[Work order] Leave out the pictures and output exactly the lines below from the one with "You are a computer-use" down to the one with "Image resolution: width=186", both of them included.
Source material section start
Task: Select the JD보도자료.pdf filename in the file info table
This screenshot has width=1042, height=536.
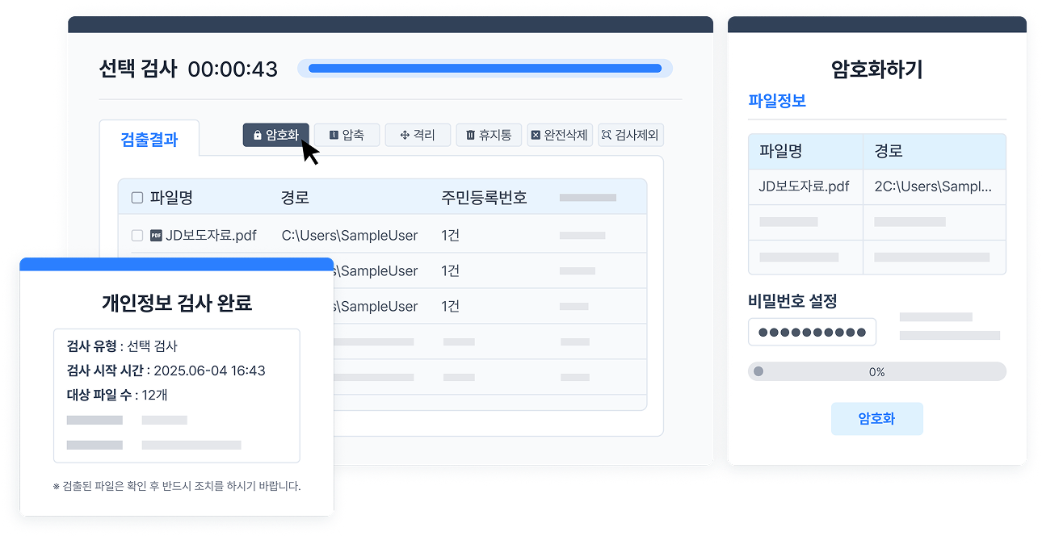Action: [x=803, y=186]
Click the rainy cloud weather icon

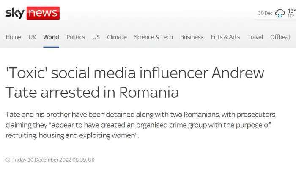coord(280,13)
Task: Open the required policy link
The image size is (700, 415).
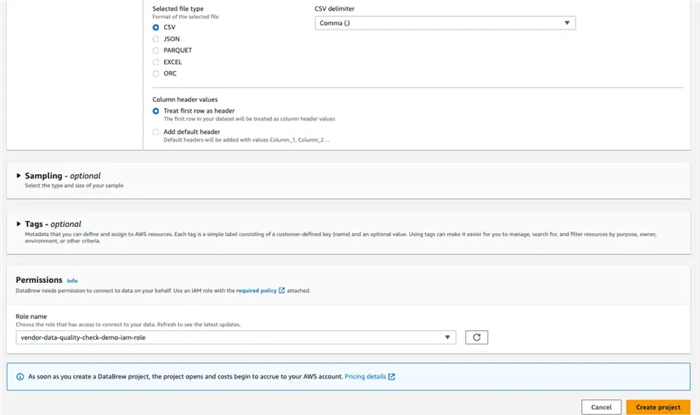Action: pos(256,291)
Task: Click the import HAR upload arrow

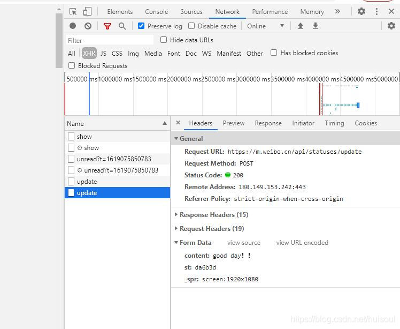Action: [x=301, y=26]
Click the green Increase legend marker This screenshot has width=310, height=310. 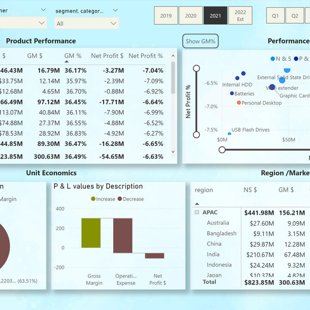[x=93, y=199]
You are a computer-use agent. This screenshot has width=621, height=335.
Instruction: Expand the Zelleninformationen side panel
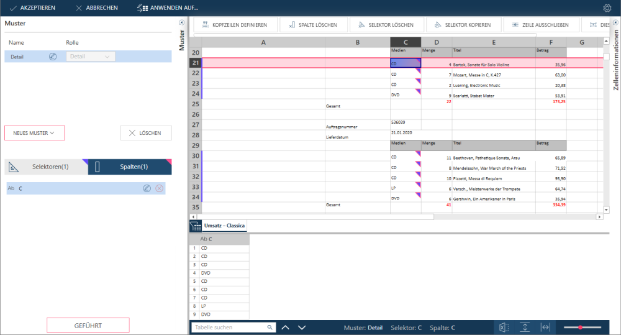pyautogui.click(x=615, y=23)
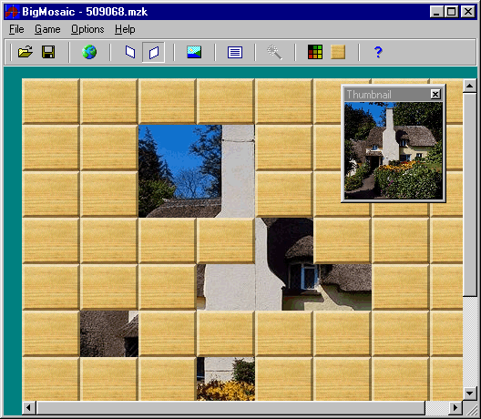Close the Thumbnail panel
This screenshot has width=481, height=419.
(435, 94)
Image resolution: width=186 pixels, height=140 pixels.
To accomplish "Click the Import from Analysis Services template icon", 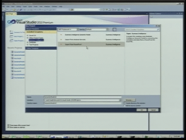I will (61, 40).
Source material section end
[Task answer]
You are a computer-use agent. This screenshot has width=621, height=335.
Instruction: Expand the Zelleninformationen side panel
pyautogui.click(x=615, y=23)
Close the Thumbnail panel
This screenshot has width=481, height=419.
(435, 94)
Image resolution: width=186 pixels, height=140 pixels.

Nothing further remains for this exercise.